ATO Letting Big Multinationals Get Away With It

Martin Lock was formerly the top withholding-tax specialist at the Tax Office, a role that encompassed oversight of profit shifting by multinationals.

He is one of many former officers who have voiced their concerns to Fairfax Media about the challenge of arresting the slide in tax receipts from multinational companies operating in Australia.

Like many of his colleagues, Lock took a voluntary redundancy in June this year. During the past three years, the number of those at the Australian Taxation Office supervising international activities has been gutted, with staffing levels about a quarter of what they were. That at a time when the scourge of tax avoidance, particularly by United States tech giants, has been more pronounced than ever.

Ongoing tax secrecy laws prevent former tax officers commenting on specific company tax affairs. All of Lock's observations are based on information in the public domain.
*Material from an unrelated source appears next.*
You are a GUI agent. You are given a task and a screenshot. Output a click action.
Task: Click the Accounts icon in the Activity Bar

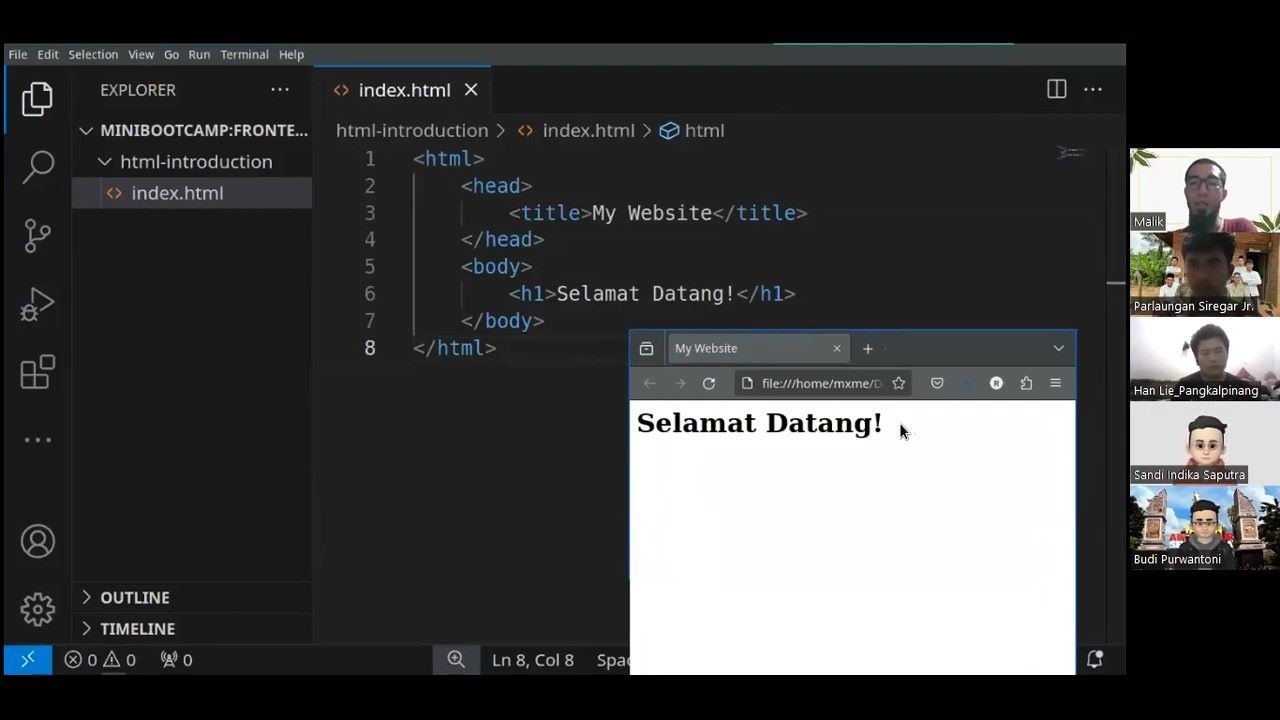[x=37, y=541]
He pulls no punches describing the profound problems of large-scale tax avoidance, describing the Australian Tax Office as politicised under the spell of Treasury and unaccountable to the public.

Its top bureaucrats are reluctant, he says, to prosecute large companies and the Big Four global tax advisory firms, PricewaterhouseCoopers, KPMG, Deloitte and Ernst & Young – as evidenced by PwC's role in the recent LuxLeaks scandal – are intimately involved in facilitating tax avoidance.

What emerges is a picture of an agency that has become compromised by powerful vested interests, although it continues to pursue small taxpayers with vigour.

Profit shifting has become a monumental problem, not just for Australia but for all developed countries with relatively high corporate tax rates. Despite this, the Australian Tax Office, though required by legislation to act independently, is yet to report the scale of the problem to parliament through the Commissioner's annual reports, says Lock.

Instead, it has been politicised, he says, and is acting as an agent of Treasury while the parliament and the public are kept in the dark.

"Innumerable references, both in its annual reports and on its website to 'working with Treasury', and ... parroting Treasurer Joe Hockey's words, belie an unapologetically politicised ATO," Lock says.

"Responding to the recent Luxembourg revelations concerning corporate tax avoidance and PwC's complicity in it, [the ATO] uses the politically charged and hackneyed terms 'aggressive tax planning' and 'unfair tax competition' as if they had any meaning or consequence under Australia's tax laws."

Under the law, they don't.

Moreover, aggressiveness and unfairness in tax avoidance are not yardsticks of tax liability; what is relevant is whether the ATO can prove that a multinational's tax schemes do not carry the tax consequences the multinational claims.

"And that's the nub of the problem, a problem the ATO speaks little about, in particular to parliament to whom it is ultimately answerable."

To achieve "tax effective outcomes" and remain "tax competitive", multinationals usually engage the services of the global tax advisory firms KPMG, PwC, Deloitte and Ernst & Young, to tailor "tax planning solutions" (concoct tax avoidance schemes, that is).

"Almost effortlessly, a new subsidiary, partnership or trust can be established in any favourable tax jurisdiction, including in a tax-treaty country ('treaty shopping')," says the man whose role encompassed the purview of tax treaties and base-profit erosion.

With little more than book entries, the multinational can then convert billions in equity into billions in "loans" from a related-party, or sell its intellectual property to the related party and license it back, dramatically altering the multinational group's prospective tax bill.